Binary Relational Querying For Structural Source Code Analysis

Stc
Date: 2008-12-11

Time: 11:45

Room: BBL room 471

Speaker: Peter Rademaker

Title: Binary relational querying for structural source code analysis (thesis defense)

Abstract

Software analysis involves the retrieval of large numbers of relations from the source code of the program. These include call, inheritance, inclusion, and database access relations. The querying of these relations for the purpose of obtaining high-level overviews of internal architecture and information flow is a non-trivial task.

The graph library used by the Software Improvement Group (SIG) for this task has limitations regarding its expressiveness, abstraction facilities, and offered functionality. This makes it difficult and time-consuming to write queries that retrieve the necessary information. The goal of this thesis project was to find a new solution that removes these limitations.

First, we have compared existing source code query tools. The tools were compared with respect to ten criteria concerning language and tool features. The language features were compared by implementing four archetypical source code queries in each of the tools. Although the available solutions are promising, we found that only JRelCal offers the combination of good abstraction and extension facilities together with an API.

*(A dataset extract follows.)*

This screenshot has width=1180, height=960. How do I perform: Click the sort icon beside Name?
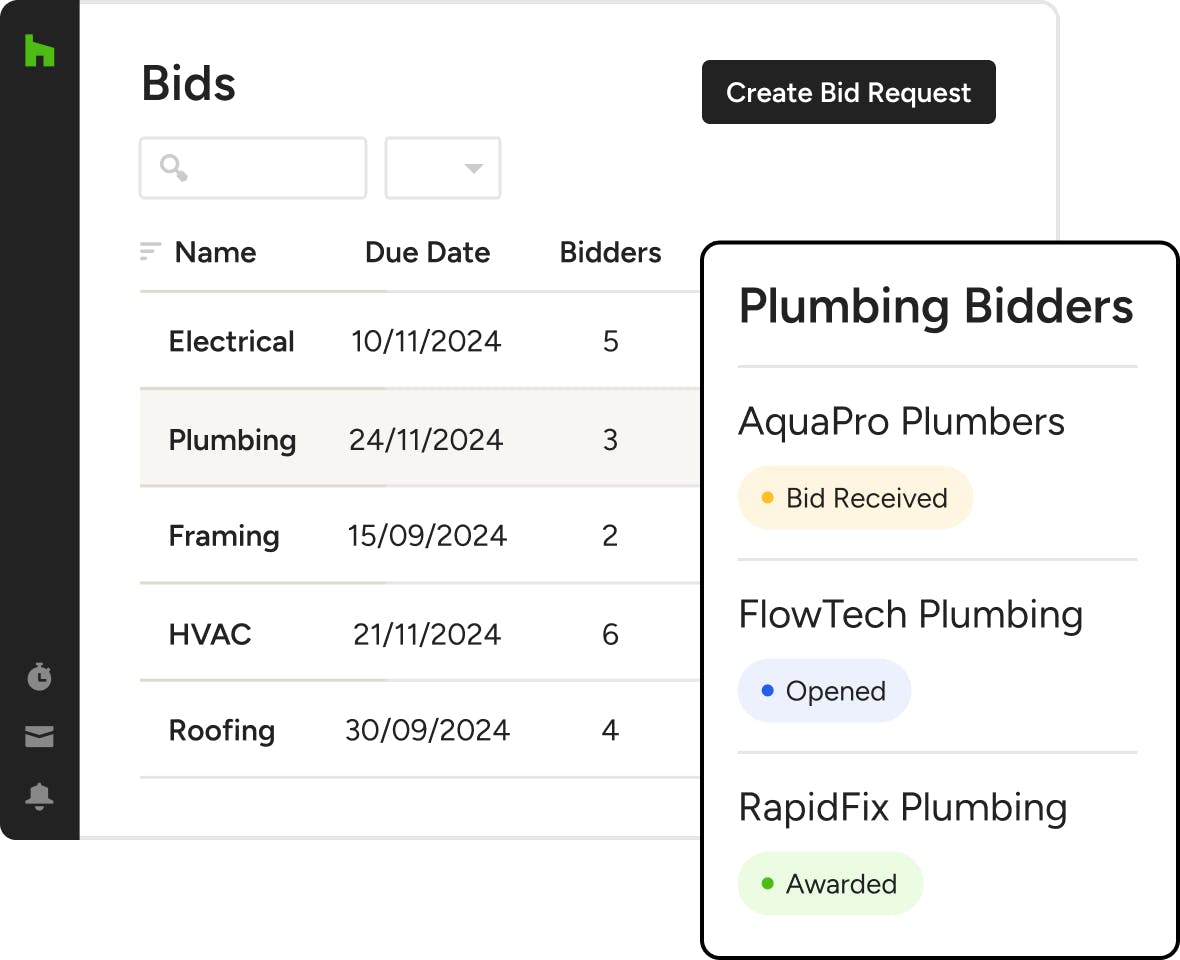[150, 252]
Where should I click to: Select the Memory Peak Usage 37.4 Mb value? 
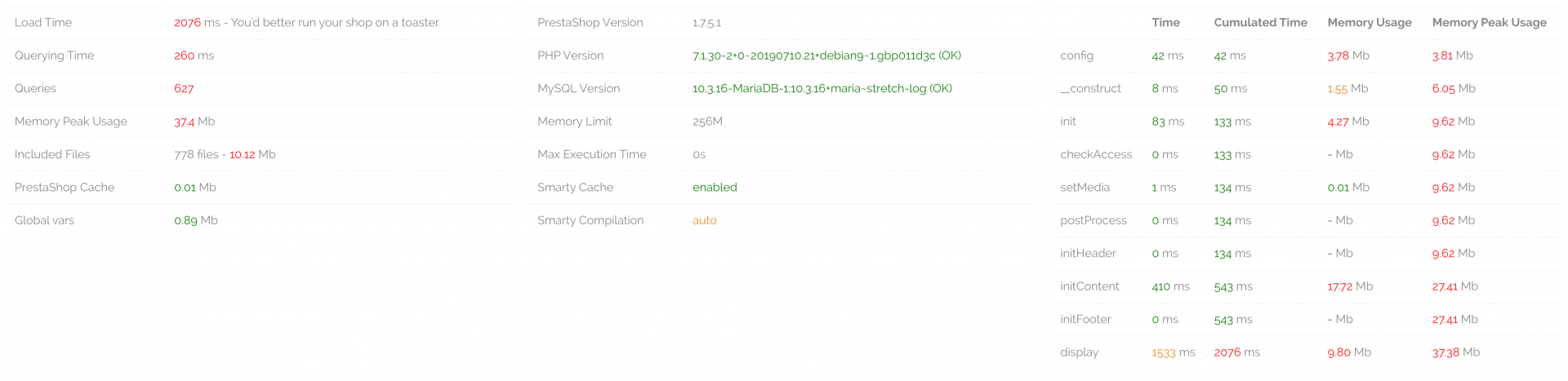coord(194,122)
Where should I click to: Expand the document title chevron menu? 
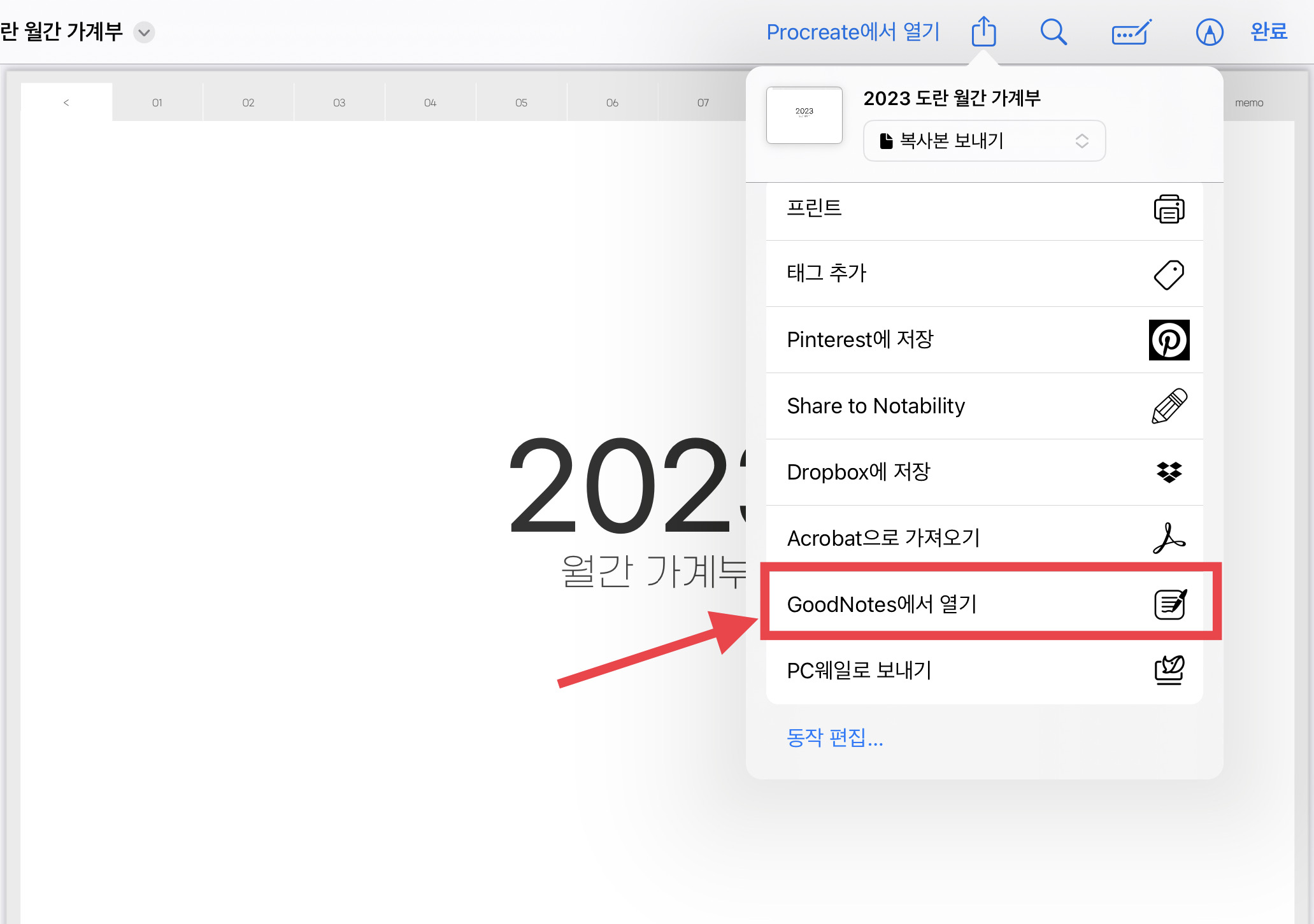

JRelCal is a prototype Java library that is based on Tarski's binary relational calculus. Binary relational calculus allows us to express source code analysis queries in a concise and declarative manner. JRelCal, however, has significant shortcomings: the performance of some of its operations is poor, it lacks some essential features, and its implementation contains several bugs. To overcome these shortcomings we have created a new implementation of JRelCal. The new implementation includes an optimised transitive closure operation, support for predicates, and an efficient representation for relations. We validated the new JRelCal in an extensive case study.